## PROBLEM SET
(a) List every work the appendix text cites by author and year, giving each as it appears there.
(b) According to the appendix text, why are all parameters fine-tuned end-to-end instead of keeping the feature extractor frozen?

A.2 Fruchterman-Reingold force-directed placement algorithm

The Fruchterman-Reingold force-directed placement algorithm Fruchterman and Reingold (1991) simulates a space of nodes (in our setup, tasks) as a system of atomic particles/celestial bodies, exerting attractive forces on one another. In our setup, the algorithm resembles molecular/planetary simulations: the transferability between tasks specify the forces that are used to place the tasks towards each other in order to minimize the energy of the system. The force between a pair of tasks $(t_{1},t_{2})$ is defined as: $\displaystyle f(t_{1},t_{2})=\dfrac{1}{r_{\rightarrow t_{2}}(t_{1})}+\dfrac{1}{r_{\rightarrow t_{1}}(t_{2})}$ , where $r_{\rightarrow t}(s)$ is the rank of the source task $s$ in the list of source tasks to transfer to the target task $t$.

Appendix B Full results for fine-tuning and transfer learning across tasks

For both fine-tuning and transfer learning, we use the same architecture across tasks, apart from the task-specific output layer. The feature extractor, i.e., BERT, is pretrained while the task-specific output layer is randomly initialized for each task. All the parameters are fine-tuned end-to-end. An alternative approach is to keep the feature extractor frozen during fine-tuning. We find that fine-tuning the whole model for a given task leads to better performance in most cases, except for WNLI and DROP, possibly because of their adversarial nature (see Tables 5, 6, and 7). In our experiments, we follow the fine-tuning recipe of Devlin et al. (2019), i.e., only fine-tuning for a fixed number of $t$ epochs for each class of problems. We develop our infrastructure using the HuggingFace’s Transformers Wolf et al. (2019) and its recommended hyperparameters for each class.

We show the full results for fine-tuning and transfer learning across tasks from Table 5 to Table 34. Below, we describe the setting for these tables in more detail:

In Tables 5, 6, and 7, we report the results of fine-tuning BERT (without any intermediate fine-tuning) on the 33 NLP tasks studied in this work. We perform experiments in two data regimes: Full and Limited . In the Full regime, all training data for the associated task is used while in the Limited setting, we artificially limit the amount of training data by randomly selecting 1K training examples without replacement, following Phang et al. (2018). For each experiment in the Limited regime, we perform 20 random restarts (1K examples are resampled for each restart) and report the mean and standard deviation. We show the results after each training epoch $t$.

## DATA SECTION
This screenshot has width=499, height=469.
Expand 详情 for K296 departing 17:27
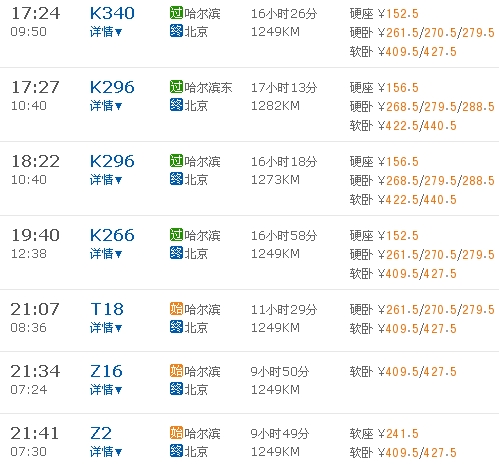106,106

## PER-TASK OUTPUTS
(a)
- Fruchterman and Reingold (1991)
- Devlin et al. (2019)
- Wolf et al. (2019)
- Phang et al. (2018)

(b) The authors found that fine-tuning the whole model gives better performance in most cases. The exceptions are WNLI and DROP, possibly because of their adversarial nature.